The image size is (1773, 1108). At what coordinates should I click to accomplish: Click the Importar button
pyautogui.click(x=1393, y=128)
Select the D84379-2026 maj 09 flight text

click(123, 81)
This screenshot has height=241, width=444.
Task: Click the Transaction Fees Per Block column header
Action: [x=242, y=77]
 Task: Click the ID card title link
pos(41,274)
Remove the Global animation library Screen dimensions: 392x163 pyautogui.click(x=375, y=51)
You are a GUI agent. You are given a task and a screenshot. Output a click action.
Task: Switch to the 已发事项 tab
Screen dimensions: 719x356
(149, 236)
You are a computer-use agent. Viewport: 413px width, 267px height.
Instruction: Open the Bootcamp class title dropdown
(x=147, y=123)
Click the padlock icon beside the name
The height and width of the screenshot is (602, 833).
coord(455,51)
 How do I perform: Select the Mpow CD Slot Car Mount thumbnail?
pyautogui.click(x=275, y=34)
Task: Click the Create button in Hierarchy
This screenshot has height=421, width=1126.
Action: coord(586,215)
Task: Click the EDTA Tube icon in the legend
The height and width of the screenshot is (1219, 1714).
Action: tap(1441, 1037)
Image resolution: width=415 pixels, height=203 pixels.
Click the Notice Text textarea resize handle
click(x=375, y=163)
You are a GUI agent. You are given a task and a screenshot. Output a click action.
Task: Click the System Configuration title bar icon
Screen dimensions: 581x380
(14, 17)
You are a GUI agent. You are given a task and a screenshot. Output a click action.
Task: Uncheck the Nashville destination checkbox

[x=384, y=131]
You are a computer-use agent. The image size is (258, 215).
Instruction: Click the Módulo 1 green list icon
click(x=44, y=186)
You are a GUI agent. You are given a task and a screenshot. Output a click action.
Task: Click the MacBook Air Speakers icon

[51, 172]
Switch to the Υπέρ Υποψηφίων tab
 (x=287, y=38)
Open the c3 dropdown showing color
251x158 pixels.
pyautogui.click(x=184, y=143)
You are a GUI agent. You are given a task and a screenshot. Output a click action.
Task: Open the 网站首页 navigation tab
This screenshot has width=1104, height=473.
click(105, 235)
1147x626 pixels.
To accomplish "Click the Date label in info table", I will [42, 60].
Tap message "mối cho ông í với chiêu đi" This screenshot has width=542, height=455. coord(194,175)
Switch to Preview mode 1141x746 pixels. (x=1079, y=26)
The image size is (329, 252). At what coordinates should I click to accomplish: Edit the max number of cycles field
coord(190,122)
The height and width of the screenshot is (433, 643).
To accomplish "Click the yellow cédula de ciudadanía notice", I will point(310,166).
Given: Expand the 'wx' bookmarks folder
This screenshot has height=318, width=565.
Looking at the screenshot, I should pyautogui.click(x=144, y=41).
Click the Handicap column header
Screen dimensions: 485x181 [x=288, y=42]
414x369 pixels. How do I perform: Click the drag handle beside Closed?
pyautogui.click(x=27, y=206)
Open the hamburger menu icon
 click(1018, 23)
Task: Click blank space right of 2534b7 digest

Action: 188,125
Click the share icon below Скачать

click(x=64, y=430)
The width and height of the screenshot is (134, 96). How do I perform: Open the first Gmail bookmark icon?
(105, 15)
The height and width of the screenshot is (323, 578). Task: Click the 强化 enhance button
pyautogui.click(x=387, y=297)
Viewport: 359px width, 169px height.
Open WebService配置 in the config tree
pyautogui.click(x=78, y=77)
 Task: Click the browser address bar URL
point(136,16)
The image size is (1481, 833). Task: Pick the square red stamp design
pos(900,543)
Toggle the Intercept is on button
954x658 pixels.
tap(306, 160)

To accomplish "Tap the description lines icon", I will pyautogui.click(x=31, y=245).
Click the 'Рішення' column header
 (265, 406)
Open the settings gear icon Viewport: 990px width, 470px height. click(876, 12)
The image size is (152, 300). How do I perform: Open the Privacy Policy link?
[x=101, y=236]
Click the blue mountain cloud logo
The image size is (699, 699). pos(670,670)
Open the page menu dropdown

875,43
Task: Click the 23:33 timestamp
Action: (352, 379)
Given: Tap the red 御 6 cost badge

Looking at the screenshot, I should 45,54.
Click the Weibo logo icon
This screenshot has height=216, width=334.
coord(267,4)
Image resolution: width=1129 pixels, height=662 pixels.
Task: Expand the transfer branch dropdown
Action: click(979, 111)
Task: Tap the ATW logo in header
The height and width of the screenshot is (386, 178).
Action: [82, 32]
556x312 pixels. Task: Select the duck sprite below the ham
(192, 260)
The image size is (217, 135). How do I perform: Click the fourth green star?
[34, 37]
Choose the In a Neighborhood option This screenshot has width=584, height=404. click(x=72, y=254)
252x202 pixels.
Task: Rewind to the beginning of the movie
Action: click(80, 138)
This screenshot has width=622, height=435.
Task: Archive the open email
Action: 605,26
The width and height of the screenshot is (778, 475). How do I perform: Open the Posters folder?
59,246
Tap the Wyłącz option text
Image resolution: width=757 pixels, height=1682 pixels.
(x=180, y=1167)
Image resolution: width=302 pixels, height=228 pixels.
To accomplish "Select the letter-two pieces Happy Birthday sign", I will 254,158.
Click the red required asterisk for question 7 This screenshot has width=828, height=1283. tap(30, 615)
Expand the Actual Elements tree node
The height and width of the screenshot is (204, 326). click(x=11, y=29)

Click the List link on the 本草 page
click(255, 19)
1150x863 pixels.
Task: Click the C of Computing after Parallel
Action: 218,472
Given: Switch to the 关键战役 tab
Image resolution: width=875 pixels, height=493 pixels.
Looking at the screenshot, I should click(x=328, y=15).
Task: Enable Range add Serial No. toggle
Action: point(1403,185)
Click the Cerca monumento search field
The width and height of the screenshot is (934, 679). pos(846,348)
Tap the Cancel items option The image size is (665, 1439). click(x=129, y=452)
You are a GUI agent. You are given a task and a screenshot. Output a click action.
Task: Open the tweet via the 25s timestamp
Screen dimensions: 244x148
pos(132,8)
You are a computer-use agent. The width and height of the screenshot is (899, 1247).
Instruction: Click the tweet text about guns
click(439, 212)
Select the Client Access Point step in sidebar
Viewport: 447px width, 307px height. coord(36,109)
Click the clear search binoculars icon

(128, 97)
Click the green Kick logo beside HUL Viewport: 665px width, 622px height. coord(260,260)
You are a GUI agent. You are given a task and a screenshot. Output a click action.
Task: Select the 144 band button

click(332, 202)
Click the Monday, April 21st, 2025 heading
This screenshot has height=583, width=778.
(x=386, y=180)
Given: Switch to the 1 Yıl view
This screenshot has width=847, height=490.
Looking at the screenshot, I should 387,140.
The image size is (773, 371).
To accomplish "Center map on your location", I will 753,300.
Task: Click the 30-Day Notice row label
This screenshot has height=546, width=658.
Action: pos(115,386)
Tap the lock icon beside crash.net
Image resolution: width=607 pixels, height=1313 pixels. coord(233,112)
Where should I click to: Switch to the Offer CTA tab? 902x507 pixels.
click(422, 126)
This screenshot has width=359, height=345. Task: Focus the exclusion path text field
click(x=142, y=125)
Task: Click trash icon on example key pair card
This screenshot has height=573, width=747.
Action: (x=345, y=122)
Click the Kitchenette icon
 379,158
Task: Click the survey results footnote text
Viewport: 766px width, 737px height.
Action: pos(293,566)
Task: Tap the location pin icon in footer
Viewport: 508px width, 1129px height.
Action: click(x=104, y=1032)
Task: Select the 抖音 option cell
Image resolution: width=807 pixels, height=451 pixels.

----

[To do] Nothing added, nothing dropped: copy the data above.

[Solution for this exercise]
The image size is (1773, 1108). At what coordinates should I click to accomplish: Click the Importar button
pyautogui.click(x=1393, y=128)
Select the D84379-2026 maj 09 flight text

click(123, 81)
This screenshot has height=241, width=444.
Task: Click the Transaction Fees Per Block column header
Action: [x=242, y=77]
 Task: Click the ID card title link
pos(41,274)
Remove the Global animation library Screen dimensions: 392x163 pyautogui.click(x=375, y=51)
You are a GUI agent. You are given a task and a screenshot. Output a click action.
Task: Switch to the 已发事项 tab
Screen dimensions: 719x356
(149, 236)
You are a computer-use agent. Viewport: 413px width, 267px height.
Instruction: Open the Bootcamp class title dropdown
(x=147, y=123)
Click the padlock icon beside the name
The height and width of the screenshot is (602, 833).
coord(455,51)
 How do I perform: Select the Mpow CD Slot Car Mount thumbnail?
pyautogui.click(x=275, y=34)
Task: Click the Create button in Hierarchy
This screenshot has height=421, width=1126.
Action: coord(586,215)
Task: Click the EDTA Tube icon in the legend
The height and width of the screenshot is (1219, 1714).
Action: tap(1441, 1037)
Image resolution: width=415 pixels, height=203 pixels.
Click the Notice Text textarea resize handle
click(x=375, y=163)
You are a GUI agent. You are given a task and a screenshot. Output a click action.
Task: Click the System Configuration title bar icon
Screen dimensions: 581x380
(14, 17)
You are a GUI agent. You are given a task and a screenshot. Output a click action.
Task: Uncheck the Nashville destination checkbox

[x=384, y=131]
You are a computer-use agent. The image size is (258, 215).
Instruction: Click the Módulo 1 green list icon
click(x=44, y=186)
You are a GUI agent. You are given a task and a screenshot. Output a click action.
Task: Click the MacBook Air Speakers icon

[51, 172]
Switch to the Υπέρ Υποψηφίων tab
 (x=287, y=38)
Open the c3 dropdown showing color
251x158 pixels.
pyautogui.click(x=184, y=143)
You are a GUI agent. You are given a task and a screenshot. Output a click action.
Task: Open the 网站首页 navigation tab
This screenshot has width=1104, height=473.
click(105, 235)
1147x626 pixels.
To accomplish "Click the Date label in info table", I will [42, 60].
Tap message "mối cho ông í với chiêu đi" This screenshot has width=542, height=455. coord(194,175)
Switch to Preview mode 1141x746 pixels. (x=1079, y=26)
The image size is (329, 252). At what coordinates should I click to accomplish: Edit the max number of cycles field
coord(190,122)
The height and width of the screenshot is (433, 643).
To accomplish "Click the yellow cédula de ciudadanía notice", I will point(310,166).
Given: Expand the 'wx' bookmarks folder
This screenshot has height=318, width=565.
Looking at the screenshot, I should pyautogui.click(x=144, y=41).
Click the Handicap column header
Screen dimensions: 485x181 [x=288, y=42]
414x369 pixels. How do I perform: Click the drag handle beside Closed?
pyautogui.click(x=27, y=206)
Open the hamburger menu icon
 click(1018, 23)
Task: Click blank space right of 2534b7 digest

Action: 188,125
Click the share icon below Скачать

click(x=64, y=430)
The width and height of the screenshot is (134, 96). How do I perform: Open the first Gmail bookmark icon?
(105, 15)
The height and width of the screenshot is (323, 578). Task: Click the 强化 enhance button
pyautogui.click(x=387, y=297)
Viewport: 359px width, 169px height.
Open WebService配置 in the config tree
pyautogui.click(x=78, y=77)
 Task: Click the browser address bar URL
point(136,16)
The image size is (1481, 833). Task: Pick the square red stamp design
pos(900,543)
Toggle the Intercept is on button
954x658 pixels.
tap(306, 160)

To accomplish "Tap the description lines icon", I will pyautogui.click(x=31, y=245).
Click the 'Рішення' column header
 (265, 406)
Open the settings gear icon Viewport: 990px width, 470px height. click(876, 12)
The image size is (152, 300). How do I perform: Open the Privacy Policy link?
[x=101, y=236]
Click the blue mountain cloud logo
The image size is (699, 699). pos(670,670)
Open the page menu dropdown

875,43
Task: Click the 23:33 timestamp
Action: (352, 379)
Given: Tap the red 御 6 cost badge

Looking at the screenshot, I should 45,54.
Click the Weibo logo icon
This screenshot has height=216, width=334.
coord(267,4)
Image resolution: width=1129 pixels, height=662 pixels.
Task: Expand the transfer branch dropdown
Action: click(979, 111)
Task: Tap the ATW logo in header
The height and width of the screenshot is (386, 178).
Action: [82, 32]
556x312 pixels. Task: Select the duck sprite below the ham
(192, 260)
The image size is (217, 135). How do I perform: Click the fourth green star?
[34, 37]
Choose the In a Neighborhood option This screenshot has width=584, height=404. click(x=72, y=254)
252x202 pixels.
Task: Rewind to the beginning of the movie
Action: click(80, 138)
This screenshot has width=622, height=435.
Task: Archive the open email
Action: 605,26
The width and height of the screenshot is (778, 475). How do I perform: Open the Posters folder?
59,246
Tap the Wyłącz option text
Image resolution: width=757 pixels, height=1682 pixels.
(x=180, y=1167)
Image resolution: width=302 pixels, height=228 pixels.
To accomplish "Select the letter-two pieces Happy Birthday sign", I will 254,158.
Click the red required asterisk for question 7 This screenshot has width=828, height=1283. tap(30, 615)
Expand the Actual Elements tree node
The height and width of the screenshot is (204, 326). click(x=11, y=29)

Click the List link on the 本草 page
click(255, 19)
1150x863 pixels.
Task: Click the C of Computing after Parallel
Action: 218,472
Given: Switch to the 关键战役 tab
Image resolution: width=875 pixels, height=493 pixels.
Looking at the screenshot, I should click(x=328, y=15).
Task: Enable Range add Serial No. toggle
Action: point(1403,185)
Click the Cerca monumento search field
The width and height of the screenshot is (934, 679). pos(846,348)
Tap the Cancel items option The image size is (665, 1439). click(x=129, y=452)
You are a GUI agent. You are given a task and a screenshot. Output a click action.
Task: Open the tweet via the 25s timestamp
Screen dimensions: 244x148
pos(132,8)
You are a computer-use agent. The width and height of the screenshot is (899, 1247).
Instruction: Click the tweet text about guns
click(439, 212)
Select the Client Access Point step in sidebar
Viewport: 447px width, 307px height. coord(36,109)
Click the clear search binoculars icon

(128, 97)
Click the green Kick logo beside HUL Viewport: 665px width, 622px height. coord(260,260)
You are a GUI agent. You are given a task and a screenshot. Output a click action.
Task: Select the 144 band button

click(332, 202)
Click the Monday, April 21st, 2025 heading
This screenshot has height=583, width=778.
(x=386, y=180)
Given: Switch to the 1 Yıl view
This screenshot has width=847, height=490.
Looking at the screenshot, I should 387,140.
The image size is (773, 371).
To accomplish "Center map on your location", I will 753,300.
Task: Click the 30-Day Notice row label
This screenshot has height=546, width=658.
Action: pos(115,386)
Tap the lock icon beside crash.net
Image resolution: width=607 pixels, height=1313 pixels. coord(233,112)
Where should I click to: Switch to the Offer CTA tab? 902x507 pixels.
click(422, 126)
This screenshot has width=359, height=345. Task: Focus the exclusion path text field
click(x=142, y=125)
Task: Click trash icon on example key pair card
This screenshot has height=573, width=747.
Action: (x=345, y=122)
Click the Kitchenette icon
 379,158
Task: Click the survey results footnote text
Viewport: 766px width, 737px height.
Action: pos(293,566)
Task: Tap the location pin icon in footer
Viewport: 508px width, 1129px height.
Action: click(x=104, y=1032)
Task: Select the 抖音 option cell
Image resolution: width=807 pixels, height=451 pixels.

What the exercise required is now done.